Anche i ricchi piangano: lo yacht da 18 milioni di euro, i sacrifici di Berlusconi, le pensioni di invalidità


L'anno riportato sul manifesto lo inchioda al 2007, ma sembrano passati secoli da quando una forza di governo (pur manifestando enormi limiti in termini di capacità di comunicazione e di gestione dei rapporti con la coalizione) osò lanciare una proposta tanto provocatoria: far pagare ai più ricchi i costi di una situazione di crisi. Oggi, 3 anni dopo quel manifesto, l'argomento del giorno sono i tagli e le razionalizzazioni che il ministro Tremonti e il premier Berlusconi stanno pensando di mettere in atto. Il simbolo dello yacht come odioso status symbol di una classe imprenditoriale e politica arraffona, incapace e anche priva di buon gusto (spesso non abituata a pagare le tasse e abituata a portare i soldi all'estero in attesa di scudarli) è forse un poco superato. Però.

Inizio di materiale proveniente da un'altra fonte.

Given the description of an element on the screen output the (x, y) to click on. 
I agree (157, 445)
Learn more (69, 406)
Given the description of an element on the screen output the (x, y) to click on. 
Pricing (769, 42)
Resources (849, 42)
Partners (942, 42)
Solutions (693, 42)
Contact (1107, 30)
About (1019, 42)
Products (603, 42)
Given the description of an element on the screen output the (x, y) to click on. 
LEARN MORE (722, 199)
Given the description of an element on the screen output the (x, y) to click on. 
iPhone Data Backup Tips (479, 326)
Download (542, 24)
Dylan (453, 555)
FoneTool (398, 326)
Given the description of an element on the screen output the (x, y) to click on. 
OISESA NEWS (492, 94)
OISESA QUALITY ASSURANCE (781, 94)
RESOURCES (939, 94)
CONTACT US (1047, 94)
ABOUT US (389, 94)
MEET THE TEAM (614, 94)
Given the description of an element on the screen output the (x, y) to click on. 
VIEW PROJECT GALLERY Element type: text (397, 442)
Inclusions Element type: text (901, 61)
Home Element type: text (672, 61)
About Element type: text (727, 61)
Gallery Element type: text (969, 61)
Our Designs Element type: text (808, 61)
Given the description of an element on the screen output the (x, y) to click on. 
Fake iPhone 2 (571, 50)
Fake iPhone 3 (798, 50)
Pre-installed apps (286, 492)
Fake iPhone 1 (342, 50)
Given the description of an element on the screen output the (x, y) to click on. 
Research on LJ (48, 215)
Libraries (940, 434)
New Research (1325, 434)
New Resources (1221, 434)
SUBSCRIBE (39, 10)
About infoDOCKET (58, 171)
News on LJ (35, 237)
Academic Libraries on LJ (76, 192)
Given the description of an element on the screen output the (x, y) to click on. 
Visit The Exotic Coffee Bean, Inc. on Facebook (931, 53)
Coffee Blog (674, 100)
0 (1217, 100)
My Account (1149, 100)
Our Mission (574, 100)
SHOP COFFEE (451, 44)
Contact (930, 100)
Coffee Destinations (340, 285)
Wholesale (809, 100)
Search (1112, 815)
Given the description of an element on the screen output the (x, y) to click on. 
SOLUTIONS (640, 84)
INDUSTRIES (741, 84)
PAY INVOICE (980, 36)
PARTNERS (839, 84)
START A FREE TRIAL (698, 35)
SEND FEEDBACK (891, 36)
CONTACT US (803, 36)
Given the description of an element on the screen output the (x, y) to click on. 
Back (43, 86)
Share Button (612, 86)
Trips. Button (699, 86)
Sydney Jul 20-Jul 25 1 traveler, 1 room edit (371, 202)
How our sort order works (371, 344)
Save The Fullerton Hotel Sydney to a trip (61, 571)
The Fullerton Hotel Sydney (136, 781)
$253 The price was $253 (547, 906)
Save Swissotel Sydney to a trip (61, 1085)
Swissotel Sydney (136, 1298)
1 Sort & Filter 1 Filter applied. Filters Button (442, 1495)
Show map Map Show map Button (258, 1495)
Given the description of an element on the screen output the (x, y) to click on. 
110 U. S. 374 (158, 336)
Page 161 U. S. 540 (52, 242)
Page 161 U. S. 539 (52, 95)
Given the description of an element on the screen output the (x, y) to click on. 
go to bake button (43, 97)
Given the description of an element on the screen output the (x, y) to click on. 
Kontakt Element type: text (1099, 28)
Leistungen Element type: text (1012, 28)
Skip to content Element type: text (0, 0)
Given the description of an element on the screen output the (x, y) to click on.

Però ci sono alcuni elementi, casuali o meno, che riportano in auge quel simbolo: mentre agli italiani vengono richiesti sacrifici per affrontare la crisi (una crisi che Tremonti aveva indicato come finita circa un anno fa) altri possono permettersi di indignarsi se gli sequestrano lo yacht (se volete contribuire alla causa di Nathan Falco, potete farlo qui) ed altri ancora possono permettersi di comperare una barca lunga 37 metri e dal costo di 18 milioni di euro (i vecchi 35 miliardi).

Ovviamente ognuno coi propri soldi ci fa quello che vuole. Però... sapere che il padre si preoccupa di far quadrare i conti ritoccando al rialzo i criteri per avere una pensione di invalidità (dal 74 al 85%) mentre il figlio si regala uno yacht da 35 miliardi fa un pochino incazzare e riflettere (non necessariamente in quest'ordine). O no?